--- Aufgabenziel ---
Welcher Wortlaut steht im Interview zur Brennstoffzelle, beginnend bei „Ist Platin nicht“ und endend bei „Traktionsbatterien erreicht werden?“? Schreibe ihn vollständig ab.

--- Ausgewählter Auszug ---

········

Und in zehn bis 15 Jahren soll das anders sein?

Wir denken in sehr langen Amortisationszyklen und haben dafür auch die Rückendeckung unseres Topmanagements.

Welche Herstellkosten muss die Brennstoffzelle zu diesem Zeitpunkt erreicht haben?

Wir wollen, was die Kosten für den Autofahrer betrifft, konkurrenzfähig zu heutigen Antrieben sein.

Eine Roland-Berger-Studie rechnet 2025 noch immer mit Kosten von 9000 Euro für eine 100-kW-Brennstoffzelle.

Wenn das zuträfe, dann wäre es zukünftig schwierig für die Brennstoffzelle. Wir gehen von anderen Annahmen aus als die Autoren der von Ihnen genannten Studie.

Ist Platin nicht der Hauptkostentreiber?

Wir werden im nächsten Jahrzehnt nicht mehr Platin benötigen als in den Katalysatoren heutiger Dieselfahrzeuge.

Werden Brennstoffzellen eines Tages ganz auf Platin verzichten können?

Ich glaube nicht. Es ist einfach ein sehr talentiertes Material, zu dem wir aktuell keine Alternative sehen. Aber wir sehen noch erhebliches Potenzial, den Wirkungsgrad der Brennstoffzelle zu erhöhen, sodass wir mehr Leistung aus weniger Bauraum holen. Vor zwei Jahren lagen unsere Brennstoffzellen noch bei einer Leistungsdichte von 1 kW je Liter Volumen, nun sind es schon 3 kW pro Liter. Wir haben einen Weg gefunden, um aus jedem Kubikzentimeter des Brennstoffzellen-Stack mehr Leistung herauszuholen.

Können solche Werte in der Zukunft nicht auch von Traktionsbatterien erreicht werden?

Toyota entwickelte die erste Batterie bereits in den 1940er Jahren. Und wir fertigen die Batterien für den Prius selbst. Deshalb können wir uns ein fundiertes Urteil erlauben. Wir gehen nicht davon aus, dass batterieelektrische Fahrzeuge im nächsten Jahrzehnt die Energiedichte erreichen werden, die man für den Langstreckenverkehr benötigt. Die Brennstoffzelle erfüllt die Erwartungen des Kunden an die Reichweite besser.

········

--- Datensatzeinträge ---

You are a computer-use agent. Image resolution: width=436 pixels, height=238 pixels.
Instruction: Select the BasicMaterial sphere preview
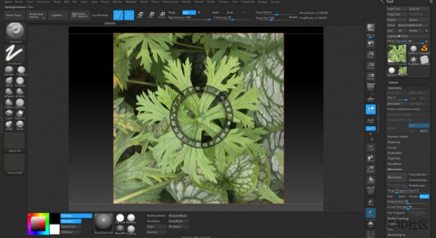pos(104,222)
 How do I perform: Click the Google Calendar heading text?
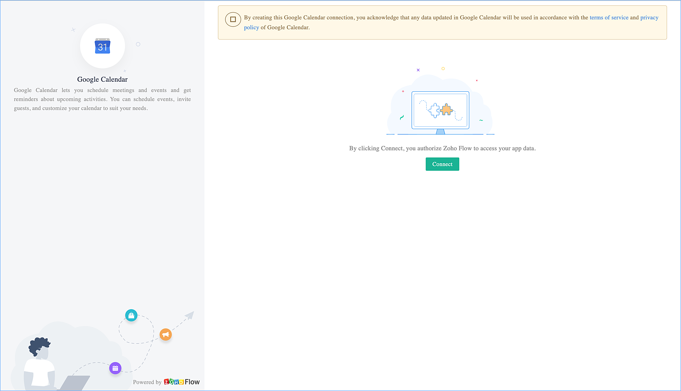click(x=102, y=79)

········

--- Schriftliche Lösung ---
Ist Platin nicht der Hauptkostentreiber?

Wir werden im nächsten Jahrzehnt nicht mehr Platin benötigen als in den Katalysatoren heutiger Dieselfahrzeuge.

Werden Brennstoffzellen eines Tages ganz auf Platin verzichten können?

Ich glaube nicht. Es ist einfach ein sehr talentiertes Material, zu dem wir aktuell keine Alternative sehen. Aber wir sehen noch erhebliches Potenzial, den Wirkungsgrad der Brennstoffzelle zu erhöhen, sodass wir mehr Leistung aus weniger Bauraum holen. Vor zwei Jahren lagen unsere Brennstoffzellen noch bei einer Leistungsdichte von 1 kW je Liter Volumen, nun sind es schon 3 kW pro Liter. Wir haben einen Weg gefunden, um aus jedem Kubikzentimeter des Brennstoffzellen-Stack mehr Leistung herauszuholen.

Können solche Werte in der Zukunft nicht auch von Traktionsbatterien erreicht werden?